** START EXTRACT PROVIDED **

Bernardo Gimenez photography interview. Observing the mountains #2
Interview with Argentine photographer Bernardo Gimenez who has made the mountains, rock climbing and alpinism are his favourite photo set. By Marco Ferrario.
Bernardo Gimenez, you are recognised as one of the world's best climbing and mountain photographers. Where are you from? And tell us about your first experience with the mountains?
I was born in Argentina, in the mountains in the western part of the country, but I've been living in Europe for the last 12 years. My first experience in the mountains actually was skiing. I started skiing when I was a young child and when I decided to go off-piste skiing I had to learn the safety techniques that's how I got into climbing.
What do the mountains (and the world connected to them) represent to you?
Over the past 25 years mountain sports and everything connected to them have come to represent an extremely important part of my life. I could say that the mountains and rocks are now part of me.
Tell us about your first climbs
25 years ago there were no climbing gyms in Argentina and not much was known about the few peg-protected routes that existed at the time. So my first, more or less serious climb was a multi-pitch trad route. Not an easy way to learn the ropes, but in retrospect I'm glad things came about this way.
Tell us about photography. When did you discover this world? Have you always photographed climbers or mountains? And from where do you draw inspiration for your photographs?
Photography has always been my first love, even before I started climbing. I started taking pictures of friends skiing, during my first off-piste experiences. I then abandoned my topography studies and took up photography. My first job was photojournalism, I worked for a newspaper and I was so taken in by this, the workshops and courses, that I spent almost all my time there. I soon found out though that this was becoming too stressful and so I decided to take a break. I travelled to Europe to go climbing for a couple of months but things turned out different and I didn't return to Argentina.
Since when have you worked as a professional photographer?

** END EXTRACT PROVIDED **
** START DATA **

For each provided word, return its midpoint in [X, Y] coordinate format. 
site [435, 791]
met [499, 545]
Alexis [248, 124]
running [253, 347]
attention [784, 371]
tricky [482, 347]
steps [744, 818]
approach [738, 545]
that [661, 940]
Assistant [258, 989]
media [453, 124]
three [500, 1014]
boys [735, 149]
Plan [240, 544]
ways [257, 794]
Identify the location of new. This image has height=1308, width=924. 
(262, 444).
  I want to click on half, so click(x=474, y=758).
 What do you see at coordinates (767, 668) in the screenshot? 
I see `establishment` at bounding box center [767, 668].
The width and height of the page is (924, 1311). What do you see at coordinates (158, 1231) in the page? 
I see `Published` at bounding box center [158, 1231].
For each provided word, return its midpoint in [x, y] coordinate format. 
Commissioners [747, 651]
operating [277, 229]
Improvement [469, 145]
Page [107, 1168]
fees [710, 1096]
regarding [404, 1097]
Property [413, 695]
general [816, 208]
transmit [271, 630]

** END DATA **

PROBLEM A: From the Bernardo Gimenez interview, output the passage that begins at the words "What do the" and ends after the words "about this way.".
PROBLEM B:
Answer these questions from the Bernardo Gimenez interview:
(i) For how many years has Gimenez been living in Europe?
(ii) Which studies did he abandon to take up photography?
(iii) What was his first job?
PROBLEM C:
For each statement, say whether it agrees with the Bernardo Gimenez interview, and quote the words that decide it:
(i) Gimenez's first experience in the mountains was rock climbing.
(ii) Argentina had climbing gyms 25 years ago.
(iii) Photography was his first love, before climbing.
The lines after the interview come from a separate source.

EXERCISE RESULT A:
What do the mountains (and the world connected to them) represent to you?
Over the past 25 years mountain sports and everything connected to them have come to represent an extremely important part of my life. I could say that the mountains and rocks are now part of me.
Tell us about your first climbs
25 years ago there were no climbing gyms in Argentina and not much was known about the few peg-protected routes that existed at the time. So my first, more or less serious climb was a multi-pitch trad route. Not an easy way to learn the ropes, but in retrospect I'm glad things came about this way.

EXERCISE RESULT B:
(i) 12 years.
(ii) Topography.
(iii) Photojournalism, working for a newspaper.

EXERCISE RESULT C:
(i) No: "My first experience in the mountains actually was skiing."
(ii) No: "25 years ago there were no climbing gyms in Argentina"
(iii) Yes: "Photography has always been my first love, even before I started climbing."